§ **ACTIVITY**:
Copy each line below that contains "text".

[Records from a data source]
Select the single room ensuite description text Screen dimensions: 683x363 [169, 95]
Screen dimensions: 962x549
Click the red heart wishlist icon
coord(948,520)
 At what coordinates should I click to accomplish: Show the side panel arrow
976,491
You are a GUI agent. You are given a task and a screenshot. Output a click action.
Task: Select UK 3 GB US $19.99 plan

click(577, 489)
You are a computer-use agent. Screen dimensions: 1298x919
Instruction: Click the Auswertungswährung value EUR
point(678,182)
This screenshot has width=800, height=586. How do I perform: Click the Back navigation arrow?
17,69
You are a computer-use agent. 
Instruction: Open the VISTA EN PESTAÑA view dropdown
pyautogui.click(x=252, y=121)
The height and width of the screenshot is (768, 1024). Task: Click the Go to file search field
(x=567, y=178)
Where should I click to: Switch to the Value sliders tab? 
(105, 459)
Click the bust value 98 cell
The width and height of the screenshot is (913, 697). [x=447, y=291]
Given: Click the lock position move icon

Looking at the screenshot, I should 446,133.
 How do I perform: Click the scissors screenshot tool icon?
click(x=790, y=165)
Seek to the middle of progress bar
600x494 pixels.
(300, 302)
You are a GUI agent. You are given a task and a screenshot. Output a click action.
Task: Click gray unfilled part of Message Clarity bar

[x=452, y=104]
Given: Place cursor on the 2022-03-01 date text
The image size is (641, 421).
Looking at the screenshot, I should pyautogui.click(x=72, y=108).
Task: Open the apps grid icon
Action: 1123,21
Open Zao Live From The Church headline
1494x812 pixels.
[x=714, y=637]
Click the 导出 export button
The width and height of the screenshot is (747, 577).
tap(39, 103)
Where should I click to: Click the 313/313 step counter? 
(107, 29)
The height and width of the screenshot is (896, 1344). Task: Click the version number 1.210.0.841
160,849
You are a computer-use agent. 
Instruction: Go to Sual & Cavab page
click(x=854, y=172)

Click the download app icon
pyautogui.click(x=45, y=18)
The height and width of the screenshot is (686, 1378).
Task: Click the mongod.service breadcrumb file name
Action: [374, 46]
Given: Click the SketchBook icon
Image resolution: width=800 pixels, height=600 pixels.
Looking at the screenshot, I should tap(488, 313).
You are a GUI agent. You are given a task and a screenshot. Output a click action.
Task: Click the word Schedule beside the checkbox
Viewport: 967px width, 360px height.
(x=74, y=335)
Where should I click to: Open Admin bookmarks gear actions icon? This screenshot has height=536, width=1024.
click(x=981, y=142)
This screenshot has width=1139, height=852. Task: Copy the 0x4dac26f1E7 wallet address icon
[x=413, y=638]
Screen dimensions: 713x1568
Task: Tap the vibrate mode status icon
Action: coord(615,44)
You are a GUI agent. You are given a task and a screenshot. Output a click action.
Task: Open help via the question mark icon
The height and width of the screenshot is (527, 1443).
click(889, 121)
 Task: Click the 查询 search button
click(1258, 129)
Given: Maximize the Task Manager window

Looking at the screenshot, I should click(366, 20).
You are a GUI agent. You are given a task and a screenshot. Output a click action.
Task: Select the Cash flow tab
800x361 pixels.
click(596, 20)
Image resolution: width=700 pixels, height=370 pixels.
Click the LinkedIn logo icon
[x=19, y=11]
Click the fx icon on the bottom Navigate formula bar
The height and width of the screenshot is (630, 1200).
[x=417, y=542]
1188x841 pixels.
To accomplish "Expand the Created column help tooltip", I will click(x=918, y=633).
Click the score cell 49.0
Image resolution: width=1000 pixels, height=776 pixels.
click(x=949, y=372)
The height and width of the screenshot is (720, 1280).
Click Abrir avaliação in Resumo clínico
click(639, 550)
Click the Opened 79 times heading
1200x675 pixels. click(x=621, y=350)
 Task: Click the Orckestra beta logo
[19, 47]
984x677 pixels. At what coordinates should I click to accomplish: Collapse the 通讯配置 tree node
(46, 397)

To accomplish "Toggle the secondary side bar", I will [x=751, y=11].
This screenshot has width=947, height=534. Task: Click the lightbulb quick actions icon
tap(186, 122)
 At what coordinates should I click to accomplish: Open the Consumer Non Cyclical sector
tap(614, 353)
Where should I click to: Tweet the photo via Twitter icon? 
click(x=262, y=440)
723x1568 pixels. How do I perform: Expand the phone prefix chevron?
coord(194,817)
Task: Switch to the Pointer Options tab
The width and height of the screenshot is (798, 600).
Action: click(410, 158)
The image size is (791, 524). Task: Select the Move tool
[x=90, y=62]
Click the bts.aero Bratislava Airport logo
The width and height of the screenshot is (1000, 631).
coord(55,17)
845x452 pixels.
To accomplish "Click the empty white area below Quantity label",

§ **RESULT**:
Select the single room ensuite description text Screen dimensions: 683x363 [169, 95]
Given: Place cursor on the 2022-03-01 date text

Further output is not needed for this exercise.